#### Extracted material ####

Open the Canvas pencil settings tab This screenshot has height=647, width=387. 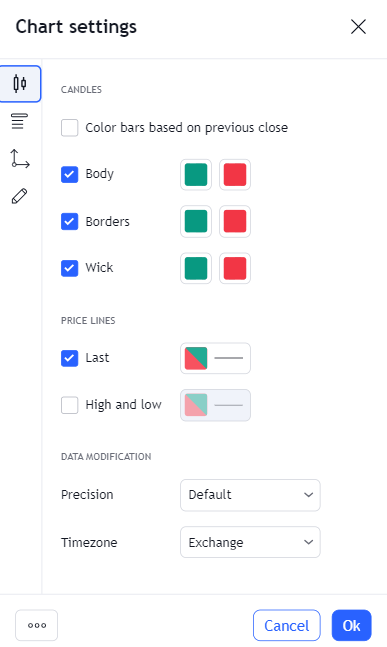point(19,196)
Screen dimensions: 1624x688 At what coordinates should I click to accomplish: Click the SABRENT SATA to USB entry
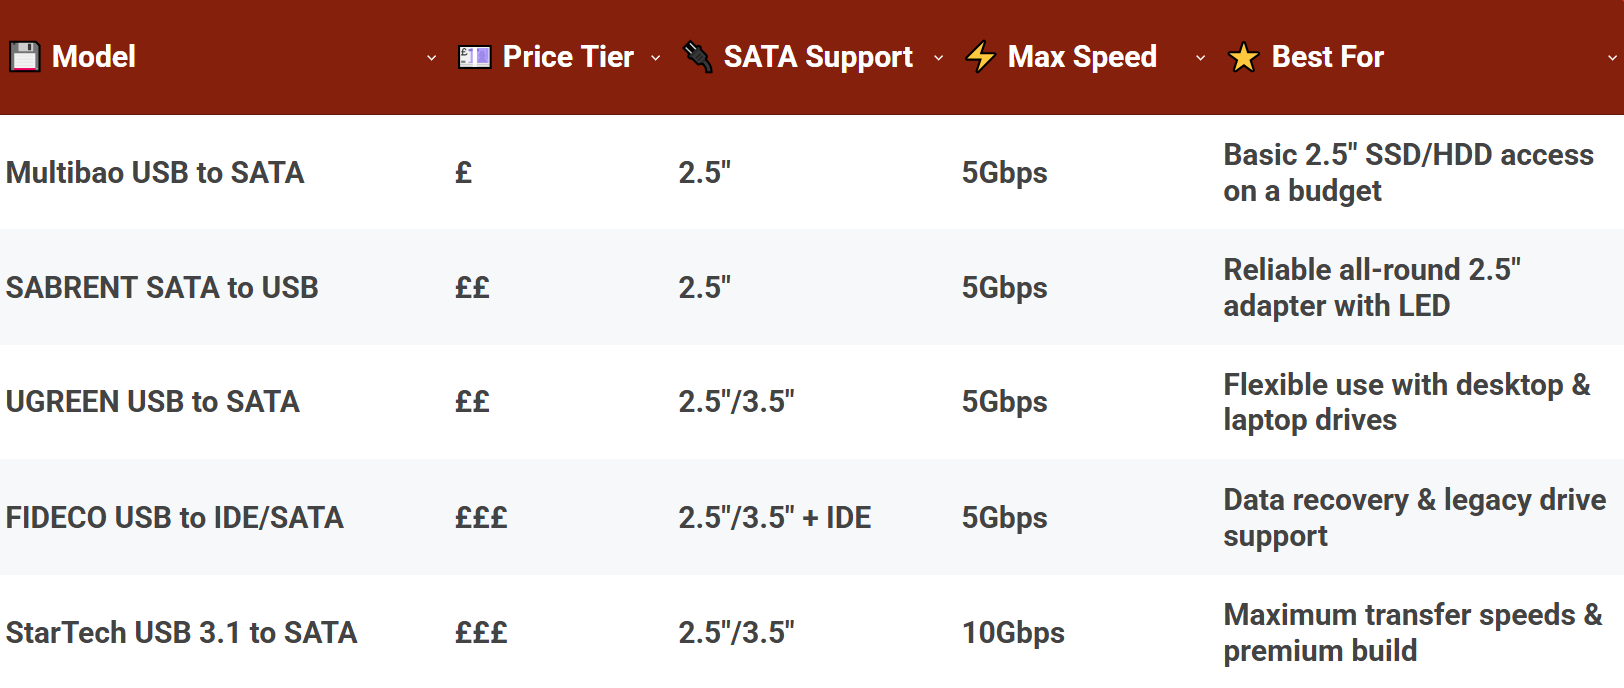[x=162, y=288]
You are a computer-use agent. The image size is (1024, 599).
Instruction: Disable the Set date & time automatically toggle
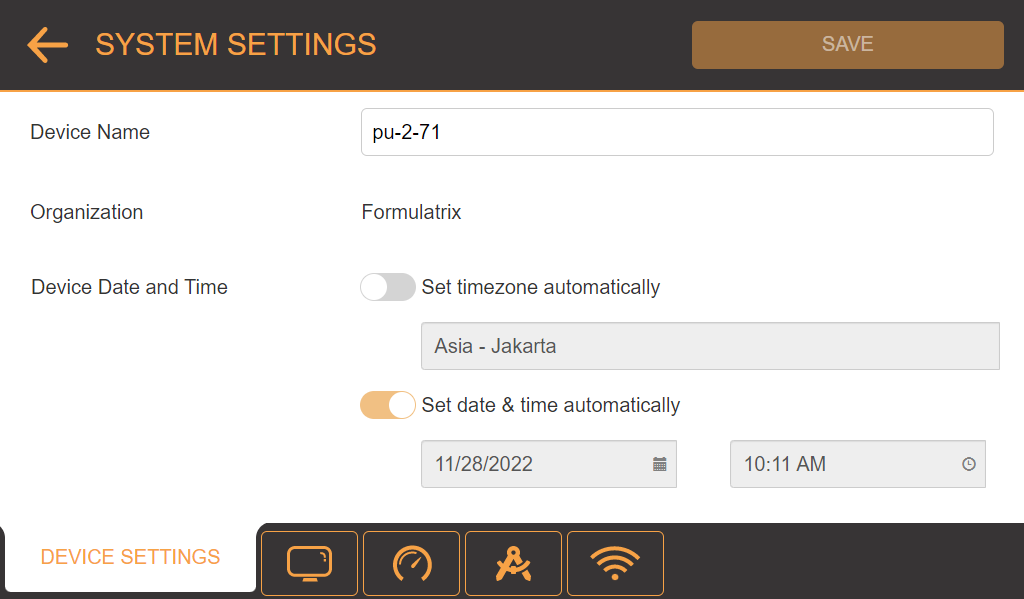point(387,405)
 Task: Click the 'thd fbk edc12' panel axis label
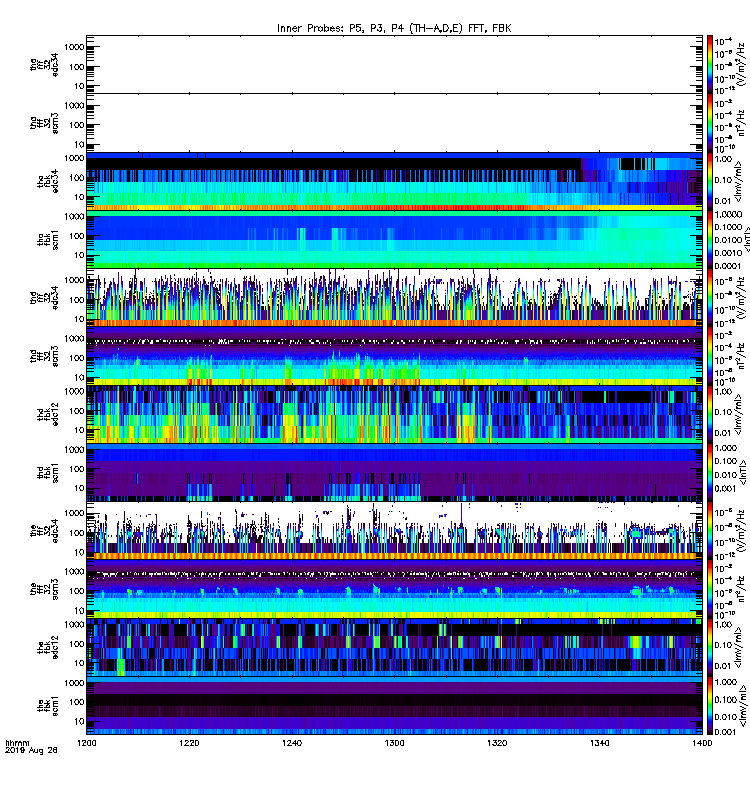click(48, 415)
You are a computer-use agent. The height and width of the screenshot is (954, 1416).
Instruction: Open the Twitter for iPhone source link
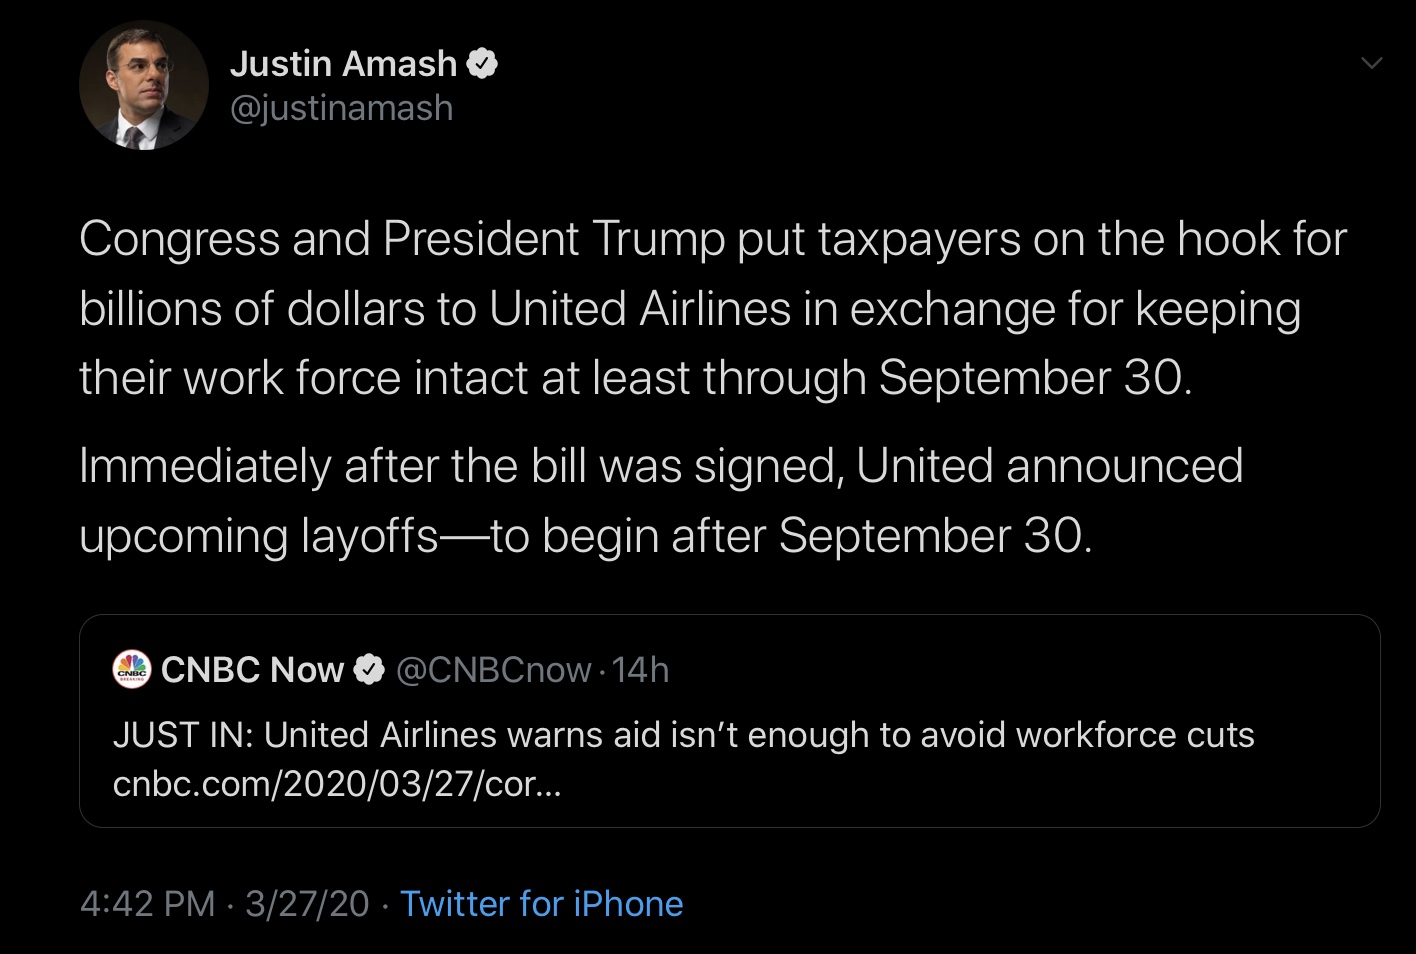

####

**Problem to solve:** Repeat the entries above exactly, from the line containing "You are a computer-use agent. The image" through the end of the entries. Leave the pictures out of your answer.

**Answer to this exercise:**
You are a computer-use agent. The image size is (1024, 599).
Instruction: Disable the Set date & time automatically toggle
point(387,405)
 Task: Click the 'thd fbk edc12' panel axis label
click(48, 415)
You are a computer-use agent. The height and width of the screenshot is (954, 1416).
Instruction: Open the Twitter for iPhone source link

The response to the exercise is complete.